Nine years after Joseph’s arrival, Ann asks his help, seeking forgiveness and the chance to become part of the community that has shunned her since the devastating effects of her actions during the witch trials. Together, they delve into the darkness of her past, uncovering startling truths about her family and her childhood motivations. Standing before the neighbors whose loved ones she has sent to jail or to their deaths, she makes an appeal that could finally unite the people in forgiveness.
The compelling narrative takes us from what begins as daring, adolescent games invented by Abigail Williams, the other ringleader in the witch trials, to the intense, often shocking drama of the trials themselves, and to the small farming village in 17th-century Massachusetts where Joseph Green pursues his quest to unite a bitterly divided people.
When Light Breaks Through is a fact-based historical novel.

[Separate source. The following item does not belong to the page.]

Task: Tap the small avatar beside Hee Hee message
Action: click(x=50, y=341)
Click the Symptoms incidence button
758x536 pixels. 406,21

Its characters are based on real people. Its account of the witch trials and the public events surrounding them is grounded in public documents and historical research.
Historically compelling, with ominous relevance to today’s social and political chaos.
This humane historical fiction from Murphy (author of After the Voyage) delves into the complexities of the witch trials of Salem Village at the dawn of the 18th century, offering a surprisingly hopeful look at how betrayal, loss, and guilt can change the lives of a community and shape history—but also at [how] those wounds can be healed. . . . what sets the novel apart is Murphy’s heartening examination of later events, as minister Joseph Green becomes an appointed preacher in Salem Village years later and transforms the famously miserable town into a space for healing and community. He meets Ann and other participants in the dark history of [Salem] and helps them navigate ways in which they can find confession and forgiveness amongst one another.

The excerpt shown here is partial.